A: Yes, our Total Glutathione Assay is not species specific and should work with any biological protein sample because it measures enzymatic activity rather than protein structure.


Q: Is it possible to test samples that have been stored frozen?

A: Two months at -80ºC generally the longest most antioxidant samples should be stored, but we recommend testing fresh samples wherever possible for the best results.


Q: Can serum be used with this assay?

A: Serum samples are compatible with the Total Glutathione Assay but the levels are likely to be below the detection limit of the kit.  Better results might be obtained with our Total Antioxidant Capacity Assay #STA-360.


Q: Is there any interference from hemoglobin when using liver samples?
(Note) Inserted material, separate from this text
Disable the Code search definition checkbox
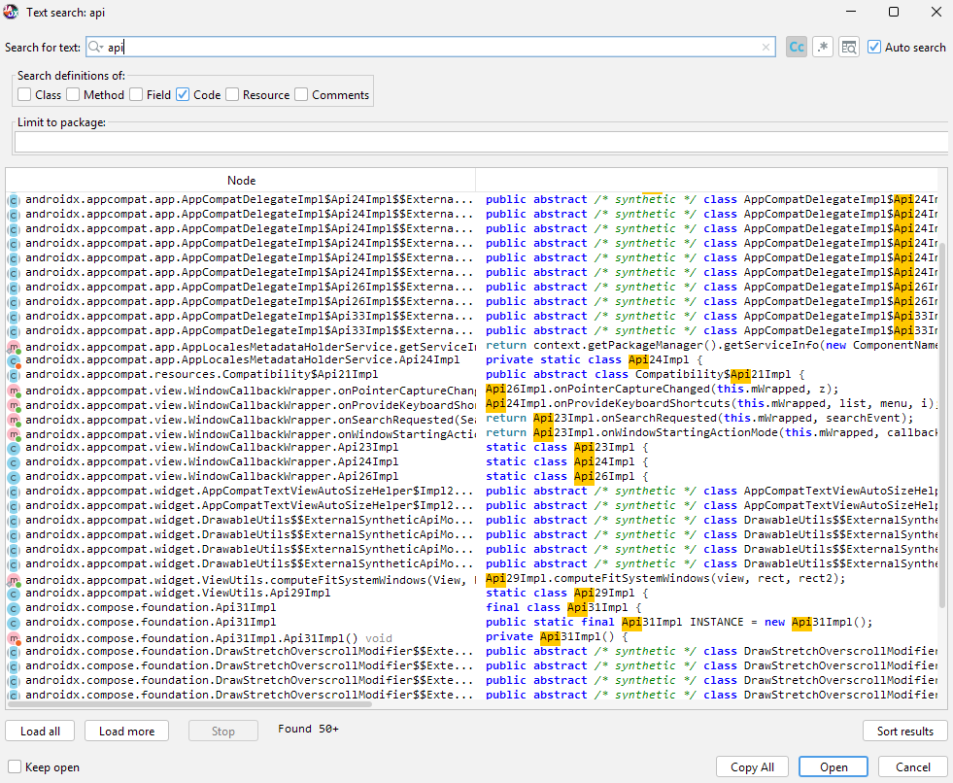Image resolution: width=953 pixels, height=783 pixels. tap(183, 94)
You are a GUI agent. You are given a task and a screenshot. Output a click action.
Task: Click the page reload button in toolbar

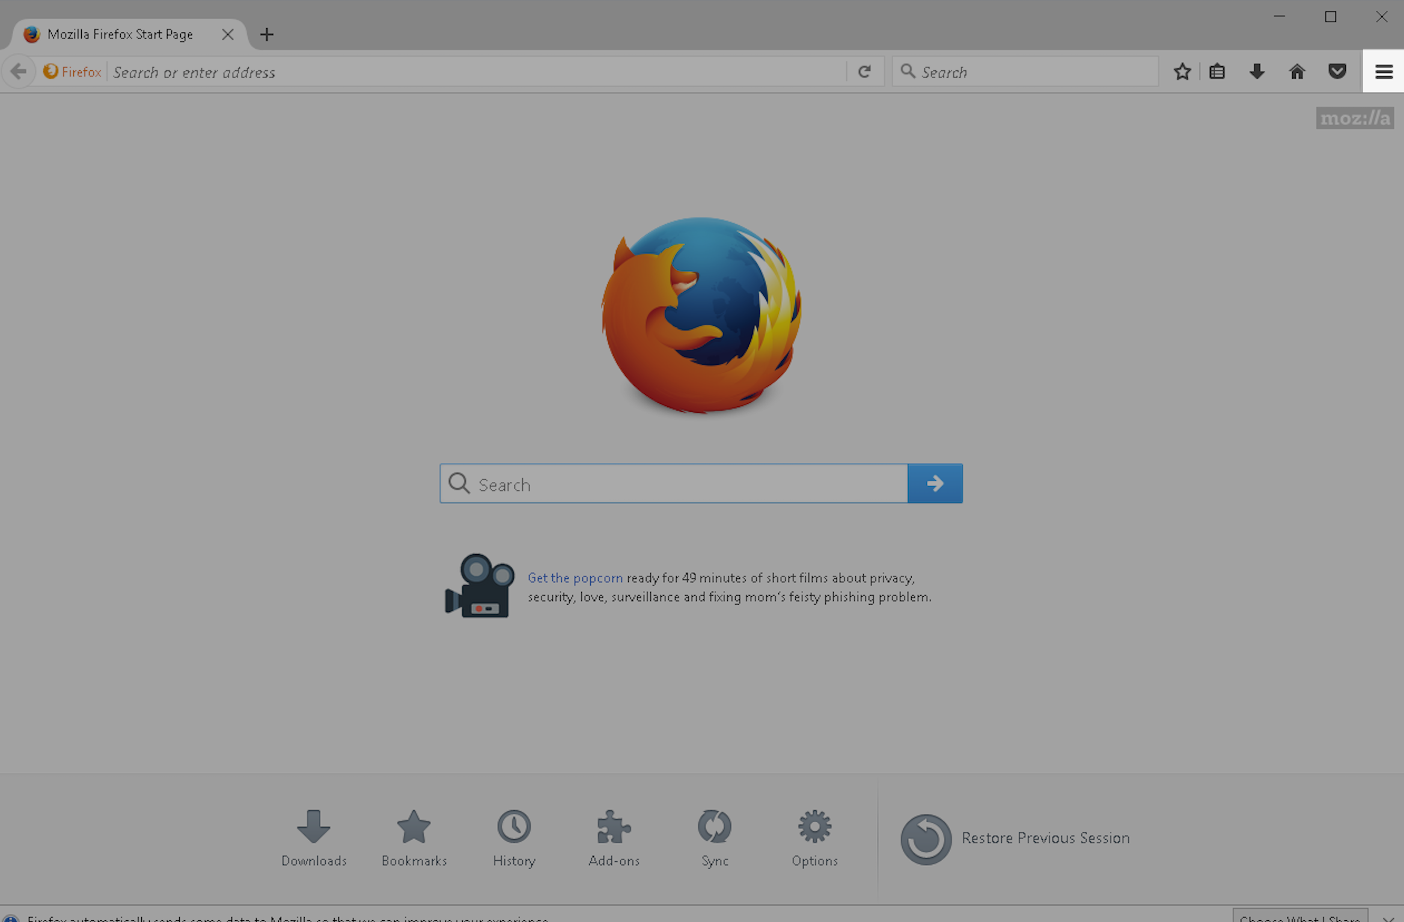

A: Hemoglobin will not interfere with the assay, but tissue perfusion is recommended because blood has a high GSH level that can interfere with the assay results.   The product manual contains guidelines for tissue sample preparation.


Q: Are samples in EDTA and sulfosalicylic acid compatible with the assay?

A: 5% sulfosalicylic acid is compatible with the assay, although we obtained slightly better results with 5% MPA.  Samples in sulfosalicylic acid and EDTA should be fine in the assay as long as the sulfosalicylic acid is 5%.  Concentrations greater than 5% will inhibit the assay, so samples should be diluted 1:10 with 1X Assay Buffer for a 0.5% final concentration, similar to MPA


Q: What is the role of MPA?

A: The metaphosphoric acid (MPA) is used to remove interfering proteins and enzymes from the sample.  It also improves the stability of GSH.


Q: Should the 0.5% MPA in assay buffer used for the standard preparation be prepared directly in assay buffer, or from a 1:10 dilution of the 5% in DI water?

A: The 0.5% MPA solution used for diluting the standards can be prepared either way.


Q: Where in the protocol is the ethanol used?

A: Ethanol was previously used in an optional protocol and is no longer required for this kit.


Q: Can you explain how to make the graph? 

A: Two graphs will be made.  The first graph is OD vs time and this graph will have 8 lines, one for each standard concentration (Figure 2 in the product manual).  The slope is then calculated for each of these lines, resulting in 8 values, one for each standard concentration.  The slope for the 0 standard is used as background and is subtracted from each of the other 7 slopes to give the net slope values.  The net slope values are then plotted on a new graph as net slope vs. concentration (Figure 3 in the product manual).  The unknown samples will be plotted as OD vs. time, similar to the first graph.  After calculating the net slope for each of the unknowns, the values are compared to the second graph (net slope vs. concentration of the standards) to determine the GSSG concentration for each unknown.